> _AIM OF THE EXERCISE_: The entries below are to be repeated verbatim, in full.

──────── DATA SUPPLIED ────────

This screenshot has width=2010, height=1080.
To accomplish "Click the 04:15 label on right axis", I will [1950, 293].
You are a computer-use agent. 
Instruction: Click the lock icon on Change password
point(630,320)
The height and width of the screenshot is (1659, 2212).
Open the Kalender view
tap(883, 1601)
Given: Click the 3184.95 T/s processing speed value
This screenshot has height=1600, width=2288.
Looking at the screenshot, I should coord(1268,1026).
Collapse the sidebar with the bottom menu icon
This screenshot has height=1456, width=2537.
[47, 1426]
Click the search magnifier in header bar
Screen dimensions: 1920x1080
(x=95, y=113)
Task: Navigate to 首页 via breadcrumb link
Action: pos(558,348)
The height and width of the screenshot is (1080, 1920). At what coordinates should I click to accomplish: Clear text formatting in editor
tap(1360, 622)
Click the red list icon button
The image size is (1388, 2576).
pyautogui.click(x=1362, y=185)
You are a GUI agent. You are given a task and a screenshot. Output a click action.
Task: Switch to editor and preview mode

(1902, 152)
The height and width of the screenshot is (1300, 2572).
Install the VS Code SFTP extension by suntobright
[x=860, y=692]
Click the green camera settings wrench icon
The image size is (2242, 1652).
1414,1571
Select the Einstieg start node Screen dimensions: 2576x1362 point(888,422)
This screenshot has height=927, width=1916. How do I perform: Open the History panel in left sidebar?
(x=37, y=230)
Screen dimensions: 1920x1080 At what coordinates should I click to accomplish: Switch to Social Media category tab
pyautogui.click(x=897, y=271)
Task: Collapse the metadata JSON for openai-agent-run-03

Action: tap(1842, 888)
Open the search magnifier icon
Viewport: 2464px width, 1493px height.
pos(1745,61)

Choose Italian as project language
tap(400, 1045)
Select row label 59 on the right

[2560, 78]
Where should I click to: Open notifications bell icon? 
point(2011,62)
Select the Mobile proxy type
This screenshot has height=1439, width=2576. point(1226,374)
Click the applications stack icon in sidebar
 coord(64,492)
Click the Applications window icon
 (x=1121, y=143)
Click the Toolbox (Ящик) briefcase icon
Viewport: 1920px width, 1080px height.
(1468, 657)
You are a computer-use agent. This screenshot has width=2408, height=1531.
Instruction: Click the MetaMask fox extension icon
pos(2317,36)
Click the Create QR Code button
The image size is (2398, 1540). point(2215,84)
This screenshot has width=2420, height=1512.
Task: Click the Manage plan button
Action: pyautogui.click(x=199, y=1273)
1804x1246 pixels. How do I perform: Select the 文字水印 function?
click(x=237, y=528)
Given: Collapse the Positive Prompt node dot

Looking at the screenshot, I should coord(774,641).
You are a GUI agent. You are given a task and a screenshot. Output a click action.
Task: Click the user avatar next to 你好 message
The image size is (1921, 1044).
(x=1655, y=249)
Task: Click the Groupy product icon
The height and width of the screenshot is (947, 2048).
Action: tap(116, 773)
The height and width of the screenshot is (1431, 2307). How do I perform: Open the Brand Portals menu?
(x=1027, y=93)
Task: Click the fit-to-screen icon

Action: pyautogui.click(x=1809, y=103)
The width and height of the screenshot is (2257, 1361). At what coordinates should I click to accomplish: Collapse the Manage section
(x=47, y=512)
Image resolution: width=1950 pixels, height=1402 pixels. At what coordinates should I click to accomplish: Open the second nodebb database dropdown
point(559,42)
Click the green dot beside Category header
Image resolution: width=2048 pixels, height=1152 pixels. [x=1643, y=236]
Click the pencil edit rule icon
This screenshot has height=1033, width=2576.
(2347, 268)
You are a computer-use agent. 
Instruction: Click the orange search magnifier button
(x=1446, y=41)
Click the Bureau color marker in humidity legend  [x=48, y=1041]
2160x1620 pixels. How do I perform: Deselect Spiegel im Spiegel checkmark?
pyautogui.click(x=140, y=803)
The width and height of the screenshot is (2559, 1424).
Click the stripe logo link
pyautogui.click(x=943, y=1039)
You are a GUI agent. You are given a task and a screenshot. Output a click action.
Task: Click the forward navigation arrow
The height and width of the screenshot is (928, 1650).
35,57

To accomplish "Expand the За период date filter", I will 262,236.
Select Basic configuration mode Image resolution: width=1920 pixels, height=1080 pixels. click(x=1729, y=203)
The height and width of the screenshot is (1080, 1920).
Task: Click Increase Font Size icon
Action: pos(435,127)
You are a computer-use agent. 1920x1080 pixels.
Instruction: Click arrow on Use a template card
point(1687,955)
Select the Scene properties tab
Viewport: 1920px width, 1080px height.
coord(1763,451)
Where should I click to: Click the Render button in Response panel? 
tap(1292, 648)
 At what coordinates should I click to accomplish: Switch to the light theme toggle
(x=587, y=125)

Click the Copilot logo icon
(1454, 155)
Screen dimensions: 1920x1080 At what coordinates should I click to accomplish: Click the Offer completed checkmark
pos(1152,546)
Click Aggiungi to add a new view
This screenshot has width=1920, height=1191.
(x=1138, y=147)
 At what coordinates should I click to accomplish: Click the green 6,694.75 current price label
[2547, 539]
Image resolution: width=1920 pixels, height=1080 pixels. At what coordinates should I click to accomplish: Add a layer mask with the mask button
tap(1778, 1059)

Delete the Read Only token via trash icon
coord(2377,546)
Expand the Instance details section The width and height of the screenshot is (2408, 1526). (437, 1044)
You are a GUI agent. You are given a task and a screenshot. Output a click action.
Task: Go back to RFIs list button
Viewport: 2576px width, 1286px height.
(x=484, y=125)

────────

> _YOUR SOLUTION_:
This screenshot has width=2010, height=1080.
To accomplish "Click the 04:15 label on right axis", I will [1950, 293].
You are a computer-use agent. 
Instruction: Click the lock icon on Change password
point(630,320)
The height and width of the screenshot is (1659, 2212).
Open the Kalender view
tap(883, 1601)
Given: Click the 3184.95 T/s processing speed value
This screenshot has height=1600, width=2288.
Looking at the screenshot, I should coord(1268,1026).
Collapse the sidebar with the bottom menu icon
This screenshot has height=1456, width=2537.
[47, 1426]
Click the search magnifier in header bar
Screen dimensions: 1920x1080
(x=95, y=113)
Task: Navigate to 首页 via breadcrumb link
Action: pos(558,348)
The height and width of the screenshot is (1080, 1920). At what coordinates should I click to accomplish: Clear text formatting in editor
tap(1360, 622)
Click the red list icon button
The image size is (1388, 2576).
pyautogui.click(x=1362, y=185)
You are a GUI agent. You are given a task and a screenshot. Output a click action.
Task: Switch to editor and preview mode

(1902, 152)
The height and width of the screenshot is (1300, 2572).
Install the VS Code SFTP extension by suntobright
[x=860, y=692]
Click the green camera settings wrench icon
The image size is (2242, 1652).
1414,1571
Select the Einstieg start node Screen dimensions: 2576x1362 point(888,422)
This screenshot has height=927, width=1916. How do I perform: Open the History panel in left sidebar?
(x=37, y=230)
Screen dimensions: 1920x1080 At what coordinates should I click to accomplish: Switch to Social Media category tab
pyautogui.click(x=897, y=271)
Task: Collapse the metadata JSON for openai-agent-run-03

Action: tap(1842, 888)
Open the search magnifier icon
Viewport: 2464px width, 1493px height.
pos(1745,61)

Choose Italian as project language
tap(400, 1045)
Select row label 59 on the right

[2560, 78]
Where should I click to: Open notifications bell icon? 
point(2011,62)
Select the Mobile proxy type
This screenshot has height=1439, width=2576. point(1226,374)
Click the applications stack icon in sidebar
 coord(64,492)
Click the Applications window icon
 (x=1121, y=143)
Click the Toolbox (Ящик) briefcase icon
Viewport: 1920px width, 1080px height.
(1468, 657)
You are a computer-use agent. This screenshot has width=2408, height=1531.
Instruction: Click the MetaMask fox extension icon
pos(2317,36)
Click the Create QR Code button
The image size is (2398, 1540). point(2215,84)
This screenshot has width=2420, height=1512.
Task: Click the Manage plan button
Action: pyautogui.click(x=199, y=1273)
1804x1246 pixels. How do I perform: Select the 文字水印 function?
click(x=237, y=528)
Given: Collapse the Positive Prompt node dot

Looking at the screenshot, I should coord(774,641).
You are a GUI agent. You are given a task and a screenshot. Output a click action.
Task: Click the user avatar next to 你好 message
The image size is (1921, 1044).
(x=1655, y=249)
Task: Click the Groupy product icon
The height and width of the screenshot is (947, 2048).
Action: tap(116, 773)
The height and width of the screenshot is (1431, 2307). How do I perform: Open the Brand Portals menu?
(x=1027, y=93)
Task: Click the fit-to-screen icon

Action: pyautogui.click(x=1809, y=103)
The width and height of the screenshot is (2257, 1361). At what coordinates should I click to accomplish: Collapse the Manage section
(x=47, y=512)
Image resolution: width=1950 pixels, height=1402 pixels. At what coordinates should I click to accomplish: Open the second nodebb database dropdown
point(559,42)
Click the green dot beside Category header
Image resolution: width=2048 pixels, height=1152 pixels. [x=1643, y=236]
Click the pencil edit rule icon
This screenshot has height=1033, width=2576.
(2347, 268)
You are a computer-use agent. 
Instruction: Click the orange search magnifier button
(x=1446, y=41)
Click the Bureau color marker in humidity legend  [x=48, y=1041]
2160x1620 pixels. How do I perform: Deselect Spiegel im Spiegel checkmark?
pyautogui.click(x=140, y=803)
The width and height of the screenshot is (2559, 1424).
Click the stripe logo link
pyautogui.click(x=943, y=1039)
You are a GUI agent. You are given a task and a screenshot. Output a click action.
Task: Click the forward navigation arrow
The height and width of the screenshot is (928, 1650).
35,57

To accomplish "Expand the За период date filter", I will 262,236.
Select Basic configuration mode Image resolution: width=1920 pixels, height=1080 pixels. click(x=1729, y=203)
The height and width of the screenshot is (1080, 1920).
Task: Click Increase Font Size icon
Action: pos(435,127)
You are a computer-use agent. 1920x1080 pixels.
Instruction: Click arrow on Use a template card
point(1687,955)
Select the Scene properties tab
Viewport: 1920px width, 1080px height.
coord(1763,451)
Where should I click to: Click the Render button in Response panel? 
tap(1292, 648)
 At what coordinates should I click to accomplish: Switch to the light theme toggle
(x=587, y=125)

Click the Copilot logo icon
(1454, 155)
Screen dimensions: 1920x1080 At what coordinates should I click to accomplish: Click the Offer completed checkmark
pos(1152,546)
Click Aggiungi to add a new view
This screenshot has width=1920, height=1191.
(x=1138, y=147)
 At what coordinates should I click to accomplish: Click the green 6,694.75 current price label
[2547, 539]
Image resolution: width=1920 pixels, height=1080 pixels. At what coordinates should I click to accomplish: Add a layer mask with the mask button
tap(1778, 1059)

Delete the Read Only token via trash icon
coord(2377,546)
Expand the Instance details section The width and height of the screenshot is (2408, 1526). (437, 1044)
You are a GUI agent. You are given a task and a screenshot. Output a click action.
Task: Go back to RFIs list button
Viewport: 2576px width, 1286px height.
(x=484, y=125)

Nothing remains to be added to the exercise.